**INSTRUCTIONS FOR THE TASK**
Where the records appear below, transcribe them exactly, leaving none out.
___ SUPPLIED INFORMATION ___
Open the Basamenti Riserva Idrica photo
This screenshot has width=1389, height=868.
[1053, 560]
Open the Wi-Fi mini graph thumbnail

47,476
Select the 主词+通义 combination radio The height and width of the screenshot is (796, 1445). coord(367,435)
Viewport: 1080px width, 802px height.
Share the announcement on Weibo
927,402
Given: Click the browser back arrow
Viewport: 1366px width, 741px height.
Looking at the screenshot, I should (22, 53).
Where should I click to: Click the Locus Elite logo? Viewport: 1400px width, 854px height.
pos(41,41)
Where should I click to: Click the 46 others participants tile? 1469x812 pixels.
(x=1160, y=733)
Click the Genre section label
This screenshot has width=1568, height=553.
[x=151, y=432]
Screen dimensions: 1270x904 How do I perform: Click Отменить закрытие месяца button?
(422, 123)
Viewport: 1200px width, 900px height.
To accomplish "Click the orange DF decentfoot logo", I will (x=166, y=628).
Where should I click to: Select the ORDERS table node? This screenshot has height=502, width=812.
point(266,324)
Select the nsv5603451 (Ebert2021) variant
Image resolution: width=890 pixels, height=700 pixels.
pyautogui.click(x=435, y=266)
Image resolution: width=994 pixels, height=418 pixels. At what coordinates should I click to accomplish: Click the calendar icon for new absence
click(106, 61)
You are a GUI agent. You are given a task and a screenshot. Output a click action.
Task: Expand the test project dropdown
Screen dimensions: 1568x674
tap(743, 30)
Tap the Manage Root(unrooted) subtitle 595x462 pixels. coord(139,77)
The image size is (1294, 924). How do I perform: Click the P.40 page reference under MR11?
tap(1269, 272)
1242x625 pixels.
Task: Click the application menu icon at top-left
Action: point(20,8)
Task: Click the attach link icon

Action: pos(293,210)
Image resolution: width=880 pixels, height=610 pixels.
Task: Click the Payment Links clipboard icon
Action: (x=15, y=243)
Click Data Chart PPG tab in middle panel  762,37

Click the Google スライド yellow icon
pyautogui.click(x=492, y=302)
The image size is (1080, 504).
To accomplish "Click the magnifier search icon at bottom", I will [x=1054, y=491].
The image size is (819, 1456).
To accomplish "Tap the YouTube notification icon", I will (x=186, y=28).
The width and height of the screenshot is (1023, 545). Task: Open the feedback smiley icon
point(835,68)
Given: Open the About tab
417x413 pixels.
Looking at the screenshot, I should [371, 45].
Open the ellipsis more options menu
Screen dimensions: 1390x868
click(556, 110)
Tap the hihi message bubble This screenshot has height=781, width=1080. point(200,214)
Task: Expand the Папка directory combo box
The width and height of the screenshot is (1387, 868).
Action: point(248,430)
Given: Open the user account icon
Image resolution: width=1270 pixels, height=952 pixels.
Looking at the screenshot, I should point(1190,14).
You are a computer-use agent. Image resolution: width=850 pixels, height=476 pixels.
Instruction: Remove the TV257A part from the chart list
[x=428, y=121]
___
**EXERCISE SOLUTION**
Open the Basamenti Riserva Idrica photo
This screenshot has width=1389, height=868.
[1053, 560]
Open the Wi-Fi mini graph thumbnail

47,476
Select the 主词+通义 combination radio The height and width of the screenshot is (796, 1445). coord(367,435)
Viewport: 1080px width, 802px height.
Share the announcement on Weibo
927,402
Given: Click the browser back arrow
Viewport: 1366px width, 741px height.
Looking at the screenshot, I should (22, 53).
Where should I click to: Click the Locus Elite logo? Viewport: 1400px width, 854px height.
pos(41,41)
Where should I click to: Click the 46 others participants tile? 1469x812 pixels.
(x=1160, y=733)
Click the Genre section label
This screenshot has width=1568, height=553.
[x=151, y=432]
Screen dimensions: 1270x904 How do I perform: Click Отменить закрытие месяца button?
(422, 123)
Viewport: 1200px width, 900px height.
To accomplish "Click the orange DF decentfoot logo", I will (x=166, y=628).
Where should I click to: Select the ORDERS table node? This screenshot has height=502, width=812.
point(266,324)
Select the nsv5603451 (Ebert2021) variant
Image resolution: width=890 pixels, height=700 pixels.
pyautogui.click(x=435, y=266)
Image resolution: width=994 pixels, height=418 pixels. At what coordinates should I click to accomplish: Click the calendar icon for new absence
click(106, 61)
You are a GUI agent. You are given a task and a screenshot. Output a click action.
Task: Expand the test project dropdown
Screen dimensions: 1568x674
tap(743, 30)
Tap the Manage Root(unrooted) subtitle 595x462 pixels. coord(139,77)
The image size is (1294, 924). How do I perform: Click the P.40 page reference under MR11?
tap(1269, 272)
1242x625 pixels.
Task: Click the application menu icon at top-left
Action: point(20,8)
Task: Click the attach link icon

Action: pos(293,210)
Image resolution: width=880 pixels, height=610 pixels.
Task: Click the Payment Links clipboard icon
Action: (x=15, y=243)
Click Data Chart PPG tab in middle panel  762,37

Click the Google スライド yellow icon
pyautogui.click(x=492, y=302)
The image size is (1080, 504).
To accomplish "Click the magnifier search icon at bottom", I will [x=1054, y=491].
The image size is (819, 1456).
To accomplish "Tap the YouTube notification icon", I will (x=186, y=28).
The width and height of the screenshot is (1023, 545). Task: Open the feedback smiley icon
point(835,68)
Given: Open the About tab
417x413 pixels.
Looking at the screenshot, I should [371, 45].
Open the ellipsis more options menu
Screen dimensions: 1390x868
click(556, 110)
Tap the hihi message bubble This screenshot has height=781, width=1080. point(200,214)
Task: Expand the Папка directory combo box
The width and height of the screenshot is (1387, 868).
Action: point(248,430)
Given: Open the user account icon
Image resolution: width=1270 pixels, height=952 pixels.
Looking at the screenshot, I should point(1190,14).
You are a computer-use agent. Image resolution: width=850 pixels, height=476 pixels.
Instruction: Remove the TV257A part from the chart list
[x=428, y=121]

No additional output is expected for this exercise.